C2D: 03 milliards Fcfa dédiés aux formations professionnelles
Construit sur financement Contrat de Désendettement et de Développement (C2D), le Centre de Formation Professionnelle de Bertoua a une capacité maximale d’accueil annuel de 200 jeunes apprenants désireux de formaliser leurs compétences et propose des formations initiales et continues en transformation du bois, énergie renouvelable et métiers agroalimentaires.
Une vingtaine d’apprenants suivent actuellement leur parcours au Centre de formation aux métiers (CFM) de Bertoua, implanté à Mandjou, Nombre d’entre eux sont formés en transformation et conservation des produits végétaux. D’autres sont engagés dans la filière énergie renouvelable et électromécanique, avec les besoins énergétiques de la région comme motivation. Et de fait, plusieurs localités n’ont pas d’électricité. Avec le solaire, on peut les alimenter, l’objectif étant d’aider les villages de l’Est.
Il faut rappeler que le CFM de Bertoua qui est financé à 100 % par le Contrat de Désendettement et de Développement (C2D) pour un montant d’environ 3 milliards de FCFA, est présenté comme un levier de structuration des compétences dans une région où l’emploi des jeunes reste majoritairement informel. Construit sur plus de 11 hectares, dont 6 hectares de surface utile, il propose des formations en transformation animale et halieutique, transformation végétale, transformation du bois et électromécanique.
Le site comprend dix bâtiments — blocs administratifs, salles de cours, showroom, auditorium — ainsi que cinq ateliers dédiés aux différentes filières. Plus de 98 % des travaux sont achevés et la réception officielle est annoncée d’ici la fin de l’année. Cinq marchés sont en cours d’exécution pour équiper les ateliers et assurer l’électrification du centre, avec une livraison prévue en décembre 2025.

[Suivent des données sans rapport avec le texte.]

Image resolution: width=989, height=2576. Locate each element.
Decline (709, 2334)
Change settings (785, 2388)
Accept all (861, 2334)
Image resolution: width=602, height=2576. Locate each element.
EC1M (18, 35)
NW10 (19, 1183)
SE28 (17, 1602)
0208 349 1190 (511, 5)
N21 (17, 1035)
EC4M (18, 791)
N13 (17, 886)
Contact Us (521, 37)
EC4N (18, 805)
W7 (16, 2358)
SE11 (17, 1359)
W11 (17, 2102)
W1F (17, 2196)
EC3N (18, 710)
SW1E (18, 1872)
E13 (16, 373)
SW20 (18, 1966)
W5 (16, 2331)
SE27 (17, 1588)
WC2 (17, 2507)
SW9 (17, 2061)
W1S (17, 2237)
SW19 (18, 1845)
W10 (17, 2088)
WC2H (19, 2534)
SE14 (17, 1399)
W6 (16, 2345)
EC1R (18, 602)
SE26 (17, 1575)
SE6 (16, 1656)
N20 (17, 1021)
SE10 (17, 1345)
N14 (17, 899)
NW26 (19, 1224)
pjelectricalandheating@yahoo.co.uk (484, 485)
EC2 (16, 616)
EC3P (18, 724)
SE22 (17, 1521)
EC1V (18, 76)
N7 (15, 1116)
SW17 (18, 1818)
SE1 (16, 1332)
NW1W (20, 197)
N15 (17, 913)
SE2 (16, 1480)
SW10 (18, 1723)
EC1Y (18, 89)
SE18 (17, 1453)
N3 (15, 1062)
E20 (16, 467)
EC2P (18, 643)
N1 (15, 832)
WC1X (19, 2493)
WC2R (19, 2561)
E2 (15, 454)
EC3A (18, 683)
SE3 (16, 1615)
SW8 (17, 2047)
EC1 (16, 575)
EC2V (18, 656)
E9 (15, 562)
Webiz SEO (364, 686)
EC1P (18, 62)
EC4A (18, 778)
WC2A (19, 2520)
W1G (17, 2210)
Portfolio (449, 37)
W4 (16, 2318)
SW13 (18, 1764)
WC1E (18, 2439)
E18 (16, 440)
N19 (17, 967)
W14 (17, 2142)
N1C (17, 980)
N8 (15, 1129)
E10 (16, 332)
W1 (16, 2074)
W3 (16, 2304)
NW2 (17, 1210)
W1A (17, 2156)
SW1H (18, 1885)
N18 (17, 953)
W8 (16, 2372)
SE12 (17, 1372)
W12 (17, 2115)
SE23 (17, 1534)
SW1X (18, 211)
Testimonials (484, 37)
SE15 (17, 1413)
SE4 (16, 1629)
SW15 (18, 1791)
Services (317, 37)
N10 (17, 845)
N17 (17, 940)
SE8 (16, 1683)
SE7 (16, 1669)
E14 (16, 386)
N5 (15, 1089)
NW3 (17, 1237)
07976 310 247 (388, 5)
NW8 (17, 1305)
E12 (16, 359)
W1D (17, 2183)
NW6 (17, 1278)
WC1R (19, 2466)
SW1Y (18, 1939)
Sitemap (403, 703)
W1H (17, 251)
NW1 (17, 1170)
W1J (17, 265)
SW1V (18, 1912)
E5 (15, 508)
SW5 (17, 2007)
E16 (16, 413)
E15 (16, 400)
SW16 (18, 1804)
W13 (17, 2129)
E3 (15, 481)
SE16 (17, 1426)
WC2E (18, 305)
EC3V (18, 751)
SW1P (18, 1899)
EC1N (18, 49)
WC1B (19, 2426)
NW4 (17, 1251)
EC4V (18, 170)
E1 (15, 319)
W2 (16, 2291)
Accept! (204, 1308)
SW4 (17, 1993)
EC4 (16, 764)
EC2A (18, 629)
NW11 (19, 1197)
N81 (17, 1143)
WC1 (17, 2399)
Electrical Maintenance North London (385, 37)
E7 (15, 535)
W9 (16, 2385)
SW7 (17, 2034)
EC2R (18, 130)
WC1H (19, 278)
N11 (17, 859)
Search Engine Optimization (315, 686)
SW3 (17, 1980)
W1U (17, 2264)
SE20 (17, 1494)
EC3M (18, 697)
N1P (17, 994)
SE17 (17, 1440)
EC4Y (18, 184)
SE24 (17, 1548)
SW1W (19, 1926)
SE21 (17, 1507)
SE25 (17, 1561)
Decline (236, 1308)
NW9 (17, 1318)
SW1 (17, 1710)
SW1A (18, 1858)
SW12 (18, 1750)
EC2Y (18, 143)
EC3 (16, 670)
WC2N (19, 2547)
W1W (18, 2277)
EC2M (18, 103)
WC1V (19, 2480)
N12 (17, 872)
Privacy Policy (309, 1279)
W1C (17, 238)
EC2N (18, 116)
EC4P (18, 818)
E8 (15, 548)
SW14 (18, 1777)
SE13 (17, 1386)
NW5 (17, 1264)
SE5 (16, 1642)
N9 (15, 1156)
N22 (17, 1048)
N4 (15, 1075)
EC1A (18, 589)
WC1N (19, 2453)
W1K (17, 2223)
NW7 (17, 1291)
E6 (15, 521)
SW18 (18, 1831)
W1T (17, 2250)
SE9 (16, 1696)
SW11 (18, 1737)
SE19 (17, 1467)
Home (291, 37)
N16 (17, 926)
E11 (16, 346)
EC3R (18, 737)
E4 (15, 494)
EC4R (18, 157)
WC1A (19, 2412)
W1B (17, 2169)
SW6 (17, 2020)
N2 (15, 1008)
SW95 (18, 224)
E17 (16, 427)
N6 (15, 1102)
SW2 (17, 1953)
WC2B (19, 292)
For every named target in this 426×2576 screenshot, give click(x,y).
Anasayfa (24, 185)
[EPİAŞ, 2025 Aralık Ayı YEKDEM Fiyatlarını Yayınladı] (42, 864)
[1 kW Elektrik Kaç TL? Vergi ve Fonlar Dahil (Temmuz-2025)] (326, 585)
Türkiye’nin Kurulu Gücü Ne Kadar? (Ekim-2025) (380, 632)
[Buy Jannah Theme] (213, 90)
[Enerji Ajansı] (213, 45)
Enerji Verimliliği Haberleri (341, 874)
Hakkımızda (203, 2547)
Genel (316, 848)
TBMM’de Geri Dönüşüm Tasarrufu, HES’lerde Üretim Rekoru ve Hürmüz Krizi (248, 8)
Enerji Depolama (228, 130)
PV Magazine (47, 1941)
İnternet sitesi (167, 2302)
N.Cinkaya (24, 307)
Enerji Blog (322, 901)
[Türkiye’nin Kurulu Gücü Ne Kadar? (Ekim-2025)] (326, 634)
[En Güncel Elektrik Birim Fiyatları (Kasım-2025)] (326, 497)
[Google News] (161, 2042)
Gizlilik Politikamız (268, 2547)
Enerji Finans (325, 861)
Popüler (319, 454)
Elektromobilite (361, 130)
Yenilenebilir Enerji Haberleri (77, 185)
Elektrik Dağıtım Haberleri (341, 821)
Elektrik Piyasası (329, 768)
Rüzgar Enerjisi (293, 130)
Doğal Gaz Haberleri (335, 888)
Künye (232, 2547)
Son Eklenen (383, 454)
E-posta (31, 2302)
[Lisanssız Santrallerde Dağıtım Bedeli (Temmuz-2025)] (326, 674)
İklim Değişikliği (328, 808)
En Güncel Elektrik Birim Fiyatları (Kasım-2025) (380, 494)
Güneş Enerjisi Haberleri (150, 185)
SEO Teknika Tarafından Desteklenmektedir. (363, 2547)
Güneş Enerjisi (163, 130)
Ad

A plein régime, le centre pourra accueillir annuellement près de 200 apprenants et proposera des formations initiales et continues, en présentiel, à distance, en cours du jour, du soir ou en alternance. Les filières ciblent des métiers directement liés au tissu productif local : opérateur de transformation des produits animaux (OTPA), opérateur de transformation des produits végétaux (OTPV), menuisier-ébéniste, charpentier, conducteur d’opérations de scierie ou affûteur.
Capacités productives
Cadre de formation futuriste, le CFM est structuré comme un espace socio-économique. Les ateliers seront ouverts aux opérateurs locaux moyennant un paiement symbolique. Le showroom permettra la commercialisation des productions des apprenants, instituant un lien fonctionnel entre formation et marché. L’établissement devient ainsi un instrument d’intégration économique, renforçant les capacités productives d’une région au potentiel immense mais sous-exploité.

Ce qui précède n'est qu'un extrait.